Links: notebook, html, PDF, python, slides, GitHub

Un exemple pour montrer l’équivalence entre l’ACP et une factorisation de matrice.

from jyquickhelper import add_notebook_menu
add_notebook_menu()
%matplotlib inline

Factorisation de matrices

def erreur_mf(M, W, H):
    d = M - W @ H
    a = d.ravel()
    e = a @ a.T
    e ** 0.5 / (M.shape[0] * M.shape[1])
    return e

On crée un nuage de points avec que des coordonnées positives pour satisfaire les hypothèses de la factorisation de matrices.

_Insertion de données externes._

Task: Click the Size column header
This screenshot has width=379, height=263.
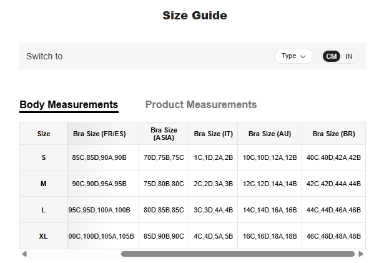Action: click(x=44, y=134)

from numpy.random import rand
M = rand(2, 20)
M[1,:] += 3 * M[0,:]
M
array([[ 0.81960047,  0.63887134,  0.74019269,  0.96110175,  0.0685406 ,
         0.11103301,  0.06033529,  0.67913157,  0.10460611,  0.98860048,
         0.50497448,  0.26893866,  0.73143267,  0.32617974,  0.1332449 ,
         0.83328515,  0.3775355 ,  0.69163261,  0.53095348,  0.15601268],
       [ 2.48031078,  2.2279066 ,  2.85929872,  3.27833973,  0.27323095,
         0.53806662,  0.48019992,  2.09428487,  0.40521666,  3.94539474,
         2.36639105,  1.66857684,  3.14027534,  1.94032092,  1.22602705,
         3.09679803,  1.696636  ,  2.69144798,  1.84350664,  1.16862532]])
from sklearn.decomposition import NMF
mf = NMF(1)
W = mf.fit_transform(M)
H = mf.components_
erreur_mf(M, W, H)
0.19729615330190822
wh = W @ H
import matplotlib.pyplot as plt
fig, ax = plt.subplots(1, 1)
ax.plot(M[0,:], M[1,:], "ob")
ax.plot(wh[0,:], wh[1,:], "or")
ax.set_xlim([0,1])
ax.set_ylim([0,4])
(0, 4)
../_images/mf_acp_9_1.png

ACP : analyse en composantes principales

from sklearn.decomposition import PCA
pca = PCA(n_components=1)
pca.fit(M.T)
PCA(copy=True, iterated_power='auto', n_components=1, random_state=None,
  svd_solver='auto', tol=0.0, whiten=False)
projected_points = pca.inverse_transform(pca.transform(M.T))
pj = projected_points.T
import matplotlib.pyplot as plt
fig, ax = plt.subplots(1, 1)
ax.plot(M[0,:], M[1,:], "ob")
ax.plot(wh[0,:], wh[1,:], "or")
ax.plot(pj[0,:], pj[1,:], "og")
ax.set_xlim([0,1])
ax.set_ylim([0,4])
(0, 4)
../_images/mf_acp_13_1.png

Les résultats ne sont pas exactement identiques car l’ACP centre le nuage de points par défaut. On utilise celui de statsmodels pour éviter cela.

from statsmodels.multivariate.pca import PCA
pca = PCA(M.T, ncomp=1, standardize=False, demean=False, normalize=False)
pca
Principal Component Analysis(nobs: 20, nvar: 2, transformation: None, normalization: False, number of components: 1, SVD, id: 0x1c01a2861d0)
pj2 = pca.projection.T
import matplotlib.pyplot as plt
fig, ax = plt.subplots(1, 1)
ax.plot(M[0,:], M[1,:], "ob")
#ax.plot(wh[0,:], wh[1,:], "or")
ax.plot(pj[0,:], pj[1,:], "og")
ax.plot(pj2[0,:], pj2[1,:], "oy")
ax.set_xlim([0,1])
ax.set_ylim([0,4])
(0, 4)
../_images/mf_acp_17_1.png

On retrouve exactement les mêmes résultats.